BEGIN SUPPLIED RECORDS

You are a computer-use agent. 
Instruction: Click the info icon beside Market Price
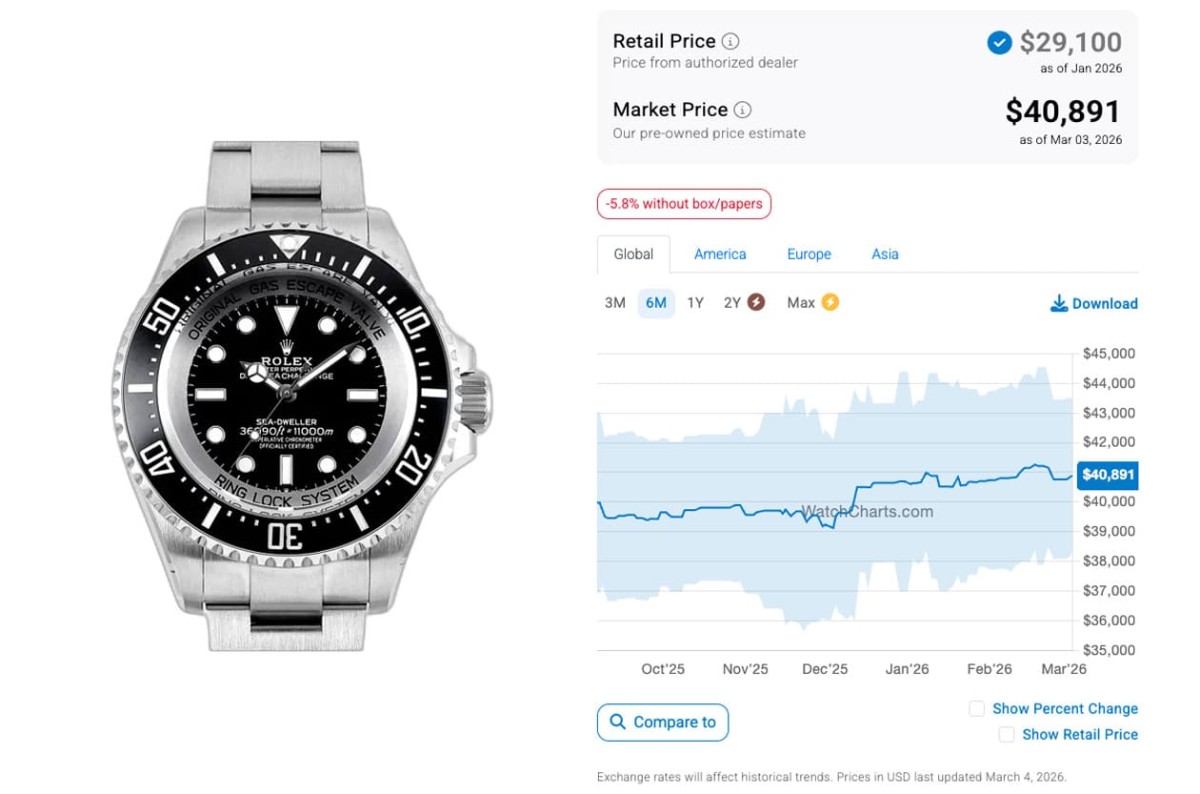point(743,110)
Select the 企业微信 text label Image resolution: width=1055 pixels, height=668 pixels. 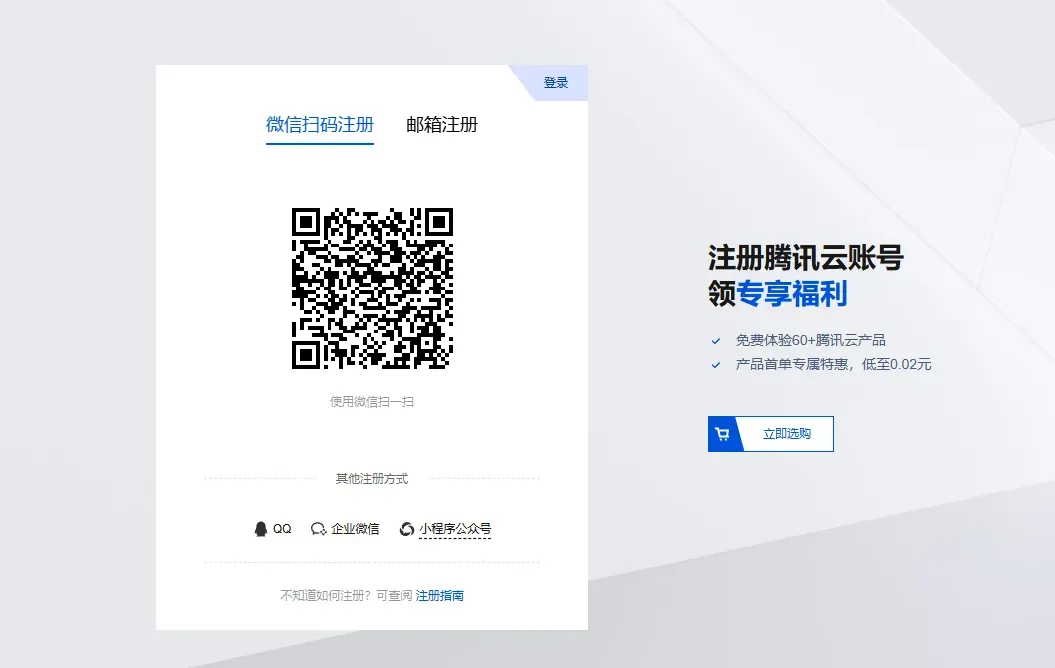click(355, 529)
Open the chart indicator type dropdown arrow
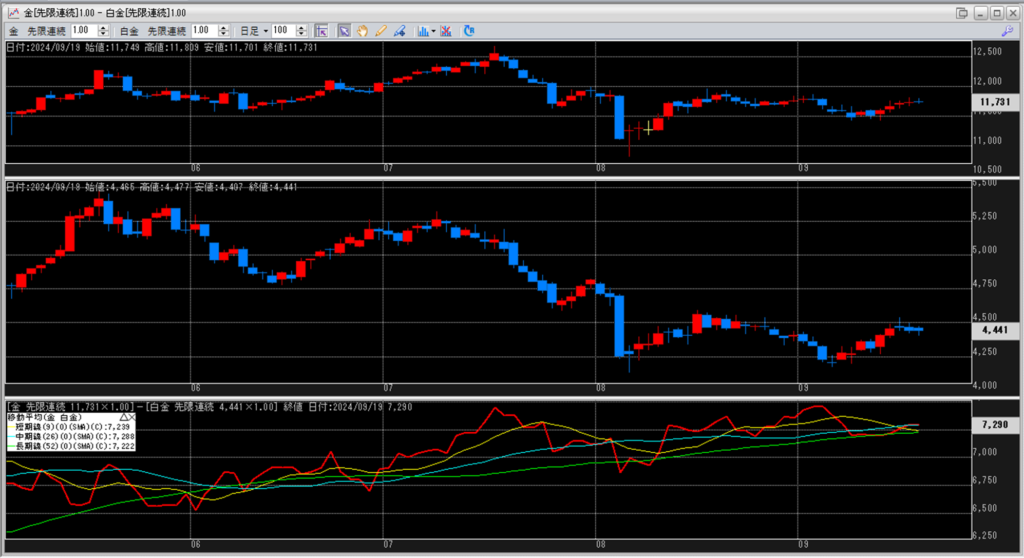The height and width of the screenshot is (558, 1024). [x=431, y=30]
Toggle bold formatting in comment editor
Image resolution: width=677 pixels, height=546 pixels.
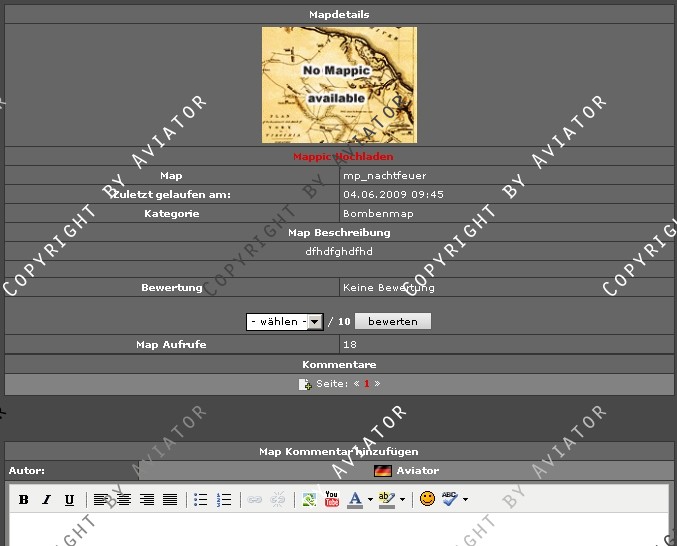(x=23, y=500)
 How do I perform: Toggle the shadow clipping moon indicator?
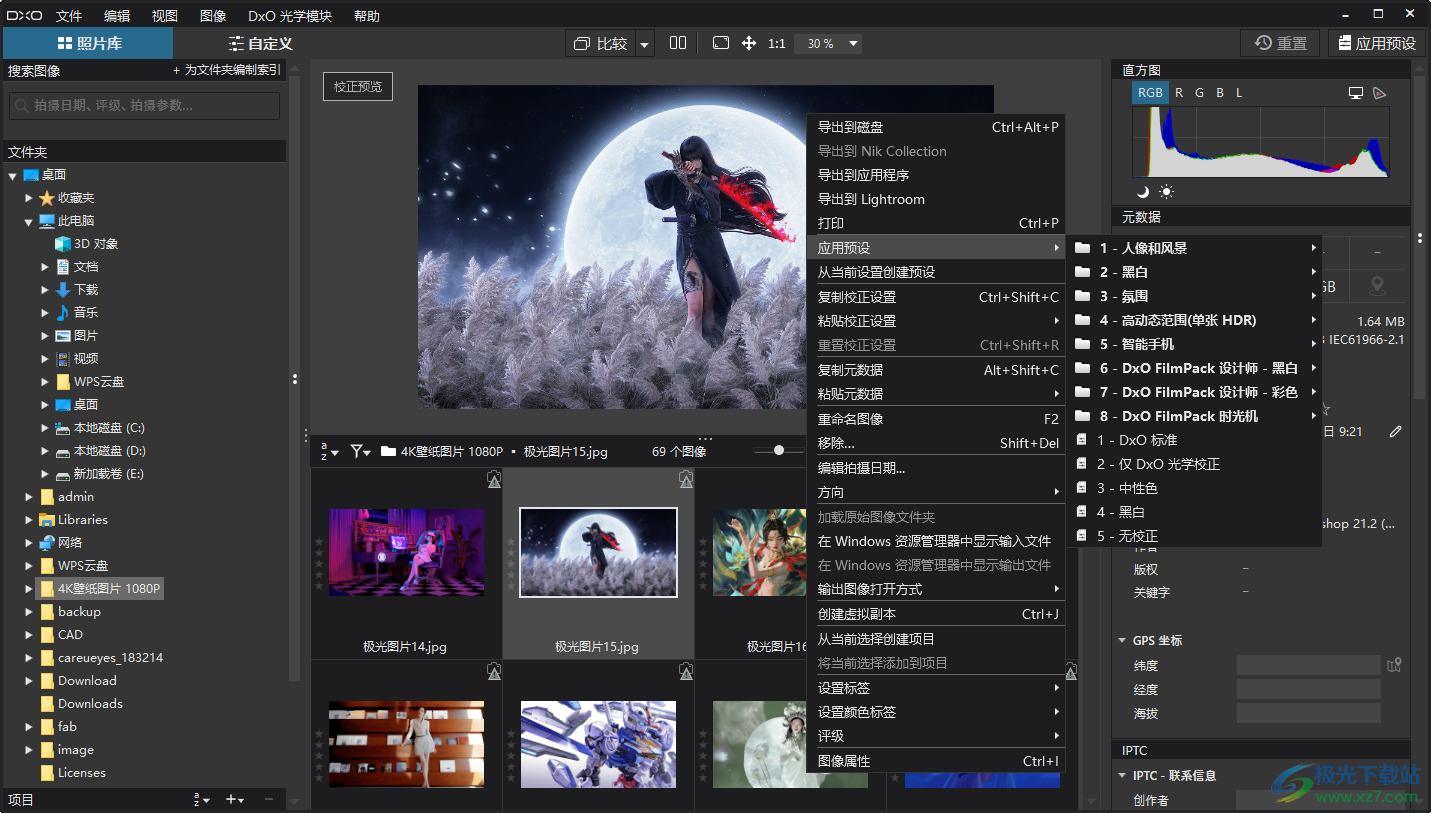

END SUPPLIED RECORDS

> _WHAT YOU NEED TO DO_: Go through the entries above and report each line with the string "Toggle" in it.

> _PROBLEM SOLUTION_:
Toggle bold formatting in comment editor
 How do I perform: Toggle the shadow clipping moon indicator?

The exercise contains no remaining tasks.